======== Source material
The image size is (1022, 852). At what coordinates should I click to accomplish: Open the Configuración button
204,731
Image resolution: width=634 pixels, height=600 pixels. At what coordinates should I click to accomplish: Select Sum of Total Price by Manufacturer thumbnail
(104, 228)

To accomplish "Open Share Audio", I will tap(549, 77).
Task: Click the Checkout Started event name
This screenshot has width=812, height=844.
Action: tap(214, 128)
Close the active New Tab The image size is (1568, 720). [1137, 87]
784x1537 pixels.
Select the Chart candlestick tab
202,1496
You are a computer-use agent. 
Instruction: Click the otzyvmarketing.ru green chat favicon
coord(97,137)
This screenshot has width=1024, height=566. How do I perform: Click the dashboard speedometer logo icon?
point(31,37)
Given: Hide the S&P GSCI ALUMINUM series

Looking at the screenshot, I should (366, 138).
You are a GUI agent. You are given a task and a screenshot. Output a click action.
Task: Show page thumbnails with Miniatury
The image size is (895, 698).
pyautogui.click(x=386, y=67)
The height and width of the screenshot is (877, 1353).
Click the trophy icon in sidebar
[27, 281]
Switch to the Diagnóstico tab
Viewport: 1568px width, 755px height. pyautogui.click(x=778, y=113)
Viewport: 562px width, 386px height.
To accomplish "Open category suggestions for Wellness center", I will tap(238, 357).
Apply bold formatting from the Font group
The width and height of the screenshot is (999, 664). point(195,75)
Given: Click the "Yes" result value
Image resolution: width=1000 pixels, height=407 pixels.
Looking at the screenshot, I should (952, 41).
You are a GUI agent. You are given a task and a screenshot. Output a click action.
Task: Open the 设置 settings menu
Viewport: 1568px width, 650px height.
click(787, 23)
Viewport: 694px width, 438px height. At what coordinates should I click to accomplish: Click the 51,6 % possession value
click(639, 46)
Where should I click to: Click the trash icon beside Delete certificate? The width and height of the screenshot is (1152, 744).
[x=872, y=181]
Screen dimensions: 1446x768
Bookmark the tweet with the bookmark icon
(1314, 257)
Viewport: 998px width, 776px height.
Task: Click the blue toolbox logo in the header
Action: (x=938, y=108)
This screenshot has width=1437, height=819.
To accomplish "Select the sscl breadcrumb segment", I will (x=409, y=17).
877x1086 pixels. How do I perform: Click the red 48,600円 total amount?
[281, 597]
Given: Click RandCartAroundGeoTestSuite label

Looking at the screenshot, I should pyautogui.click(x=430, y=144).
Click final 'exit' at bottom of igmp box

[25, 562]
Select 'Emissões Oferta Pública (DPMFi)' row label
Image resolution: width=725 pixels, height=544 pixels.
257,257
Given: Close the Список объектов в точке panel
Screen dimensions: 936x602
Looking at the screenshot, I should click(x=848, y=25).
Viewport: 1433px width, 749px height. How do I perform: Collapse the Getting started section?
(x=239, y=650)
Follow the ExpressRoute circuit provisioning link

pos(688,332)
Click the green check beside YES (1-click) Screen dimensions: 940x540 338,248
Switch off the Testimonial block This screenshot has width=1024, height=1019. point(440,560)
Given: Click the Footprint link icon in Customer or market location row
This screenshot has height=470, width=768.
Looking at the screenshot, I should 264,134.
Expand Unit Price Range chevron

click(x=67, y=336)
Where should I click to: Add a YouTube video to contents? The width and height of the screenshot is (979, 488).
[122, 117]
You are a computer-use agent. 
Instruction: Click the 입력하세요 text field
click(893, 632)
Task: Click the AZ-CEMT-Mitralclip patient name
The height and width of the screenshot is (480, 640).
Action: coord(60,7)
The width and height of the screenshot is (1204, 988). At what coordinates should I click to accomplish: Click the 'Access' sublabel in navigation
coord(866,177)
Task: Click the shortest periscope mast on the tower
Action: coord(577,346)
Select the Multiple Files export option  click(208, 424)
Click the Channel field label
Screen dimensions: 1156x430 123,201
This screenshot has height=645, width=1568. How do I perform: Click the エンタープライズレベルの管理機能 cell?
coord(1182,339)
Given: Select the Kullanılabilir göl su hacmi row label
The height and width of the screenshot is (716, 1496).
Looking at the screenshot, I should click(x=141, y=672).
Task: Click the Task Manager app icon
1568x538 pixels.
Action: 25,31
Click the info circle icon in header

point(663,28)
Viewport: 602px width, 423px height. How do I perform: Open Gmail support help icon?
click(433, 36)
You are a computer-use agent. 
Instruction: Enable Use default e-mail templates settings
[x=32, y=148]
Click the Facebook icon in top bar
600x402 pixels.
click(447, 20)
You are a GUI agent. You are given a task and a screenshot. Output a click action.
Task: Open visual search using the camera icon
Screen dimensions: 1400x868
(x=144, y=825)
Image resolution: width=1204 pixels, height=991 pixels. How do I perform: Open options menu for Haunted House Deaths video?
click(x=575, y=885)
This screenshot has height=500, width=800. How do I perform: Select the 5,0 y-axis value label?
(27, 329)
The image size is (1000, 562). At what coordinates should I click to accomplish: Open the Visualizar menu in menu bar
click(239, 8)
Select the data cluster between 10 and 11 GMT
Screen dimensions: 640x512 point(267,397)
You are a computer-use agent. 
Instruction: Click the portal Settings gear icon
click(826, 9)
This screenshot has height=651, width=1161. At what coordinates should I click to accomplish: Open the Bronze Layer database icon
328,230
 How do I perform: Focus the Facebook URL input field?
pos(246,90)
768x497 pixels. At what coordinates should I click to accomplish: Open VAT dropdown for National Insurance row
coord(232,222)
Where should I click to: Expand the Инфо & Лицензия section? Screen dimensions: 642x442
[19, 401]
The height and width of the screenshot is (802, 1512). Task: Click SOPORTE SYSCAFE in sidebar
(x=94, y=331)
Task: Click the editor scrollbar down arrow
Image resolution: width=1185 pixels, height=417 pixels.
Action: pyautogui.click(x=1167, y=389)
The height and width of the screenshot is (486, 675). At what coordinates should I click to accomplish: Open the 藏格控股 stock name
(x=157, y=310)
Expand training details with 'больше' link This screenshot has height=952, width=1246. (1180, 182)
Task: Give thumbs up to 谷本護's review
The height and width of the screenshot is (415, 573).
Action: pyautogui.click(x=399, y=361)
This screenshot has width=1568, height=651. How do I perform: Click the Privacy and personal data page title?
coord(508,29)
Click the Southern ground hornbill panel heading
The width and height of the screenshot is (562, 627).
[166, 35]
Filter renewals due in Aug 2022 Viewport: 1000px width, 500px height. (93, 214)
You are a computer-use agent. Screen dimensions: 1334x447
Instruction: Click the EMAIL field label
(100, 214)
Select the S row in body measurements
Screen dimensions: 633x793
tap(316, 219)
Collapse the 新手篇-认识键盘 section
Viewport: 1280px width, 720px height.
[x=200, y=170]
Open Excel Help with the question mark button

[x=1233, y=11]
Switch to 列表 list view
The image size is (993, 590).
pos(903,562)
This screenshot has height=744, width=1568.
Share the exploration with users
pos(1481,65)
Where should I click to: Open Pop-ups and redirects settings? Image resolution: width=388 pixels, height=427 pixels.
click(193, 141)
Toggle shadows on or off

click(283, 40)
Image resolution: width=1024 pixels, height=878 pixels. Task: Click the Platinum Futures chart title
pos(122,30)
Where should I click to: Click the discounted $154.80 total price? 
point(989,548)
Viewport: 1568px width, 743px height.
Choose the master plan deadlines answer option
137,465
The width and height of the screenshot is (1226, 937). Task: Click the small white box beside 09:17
================
• What you need to do: Nothing but an exact copy of the lines from the start of the entries through the line containing "784x1537 pixels." belongs in the response.

• Answer to the problem:
The image size is (1022, 852). At what coordinates should I click to accomplish: Open the Configuración button
204,731
Image resolution: width=634 pixels, height=600 pixels. At what coordinates should I click to accomplish: Select Sum of Total Price by Manufacturer thumbnail
(104, 228)

To accomplish "Open Share Audio", I will tap(549, 77).
Task: Click the Checkout Started event name
This screenshot has width=812, height=844.
Action: tap(214, 128)
Close the active New Tab The image size is (1568, 720). [1137, 87]
784x1537 pixels.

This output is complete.